The Role of Tumor Necrosis Factor-α Reception on Dendritic Epidermal T Cell Activation and Function

Inflammatory responses mediated by the cellular components of epithelial tissues are essential for fighting infection and the wound healing process. Epidermal γδ T cells, also known as dendritic epidermal T cells (DETC), participate in wound healing by producing growth factors, chemokines and cytokines necessary for the proliferation and migration of epithelial cells. Initial DETC activation occurs via the γδ T-cell receptor (TCR). However, a second signal is required for full activation and a third signal is needed to sustain the production of factors needed in functions such as wound repair.

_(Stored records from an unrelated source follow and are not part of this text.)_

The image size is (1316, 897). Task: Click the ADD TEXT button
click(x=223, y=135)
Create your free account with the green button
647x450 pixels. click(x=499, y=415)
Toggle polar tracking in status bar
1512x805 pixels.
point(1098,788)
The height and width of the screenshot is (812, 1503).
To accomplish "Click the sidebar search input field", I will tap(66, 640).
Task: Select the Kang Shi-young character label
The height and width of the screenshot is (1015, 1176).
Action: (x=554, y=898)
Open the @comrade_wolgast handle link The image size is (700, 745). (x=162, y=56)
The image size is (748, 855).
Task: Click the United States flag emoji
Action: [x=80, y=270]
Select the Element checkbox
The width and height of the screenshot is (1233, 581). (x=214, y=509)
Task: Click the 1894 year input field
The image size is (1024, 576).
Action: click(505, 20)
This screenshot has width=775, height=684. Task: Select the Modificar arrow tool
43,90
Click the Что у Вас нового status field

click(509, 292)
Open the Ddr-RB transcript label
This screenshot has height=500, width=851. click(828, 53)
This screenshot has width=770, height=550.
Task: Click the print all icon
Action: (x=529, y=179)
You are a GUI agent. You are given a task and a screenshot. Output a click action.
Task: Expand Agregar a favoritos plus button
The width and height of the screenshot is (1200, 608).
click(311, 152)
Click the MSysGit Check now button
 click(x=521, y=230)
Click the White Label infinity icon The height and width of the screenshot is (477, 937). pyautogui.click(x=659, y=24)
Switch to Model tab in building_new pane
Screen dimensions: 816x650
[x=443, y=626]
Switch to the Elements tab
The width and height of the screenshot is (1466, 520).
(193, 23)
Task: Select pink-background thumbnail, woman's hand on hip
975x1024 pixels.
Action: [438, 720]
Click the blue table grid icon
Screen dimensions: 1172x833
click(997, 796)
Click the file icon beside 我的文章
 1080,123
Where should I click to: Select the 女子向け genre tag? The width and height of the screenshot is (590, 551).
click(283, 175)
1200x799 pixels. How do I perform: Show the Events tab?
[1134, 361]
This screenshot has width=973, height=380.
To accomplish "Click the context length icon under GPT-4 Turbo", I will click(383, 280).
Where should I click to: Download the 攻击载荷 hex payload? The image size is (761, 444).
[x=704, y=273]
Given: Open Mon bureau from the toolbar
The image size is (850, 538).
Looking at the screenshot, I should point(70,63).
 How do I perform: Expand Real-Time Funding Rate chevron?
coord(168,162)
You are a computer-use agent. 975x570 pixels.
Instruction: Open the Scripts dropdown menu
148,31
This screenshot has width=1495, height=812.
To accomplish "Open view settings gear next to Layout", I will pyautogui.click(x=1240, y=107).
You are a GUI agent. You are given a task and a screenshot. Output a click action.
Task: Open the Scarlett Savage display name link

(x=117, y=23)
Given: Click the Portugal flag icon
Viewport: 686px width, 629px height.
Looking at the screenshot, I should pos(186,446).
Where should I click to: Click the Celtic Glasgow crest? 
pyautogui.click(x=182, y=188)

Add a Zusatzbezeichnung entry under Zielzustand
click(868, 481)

Although progress has been made in uncovering signal two, requirements for signal three in DETC and the role that pro-inflammatory cytokines such as TNF-α have on regulating and sustaining DETC function are poorly understood. TNF-α signals through two receptors, tumor necrosis factor receptor 1 and 2 (TNFR1 and TNFR2). These receptors transduce varied responses including cellular apoptosis, cellular survival or inflammatory responses. Our data indicate that some DETC express TNFR1 and/or TNFR2 constitutively and that TNFR2 expression is upregulated in the presence anti-CD3ε. We investigated the impact of TNF-α reception on DETC activation by quantifying cytokine, chemokine and growth factor production from DETC stimulated in the presence or absence of TNF-α. We found that TNF-α does not costimulate DETC during activation, but instead upregulates the production of a specific set of cytokines and chemokines independent of TCR activation. To differentiate the roles of TNFR1 and TNFR2, we blocked either TNFR1 or TNFR2 and compared cytokine and chemokine production by DETC. We found that the requirement for TNFR1 and/or 2 is complicated with some cytokine and chemokine production regulated by one or the other receptor, while some cytokine and chemokine production can occur via either receptor. Together these findings help discern how TNF-α regulates DETC function and activation, which may provide potential targets for improving DETC function in wound repair.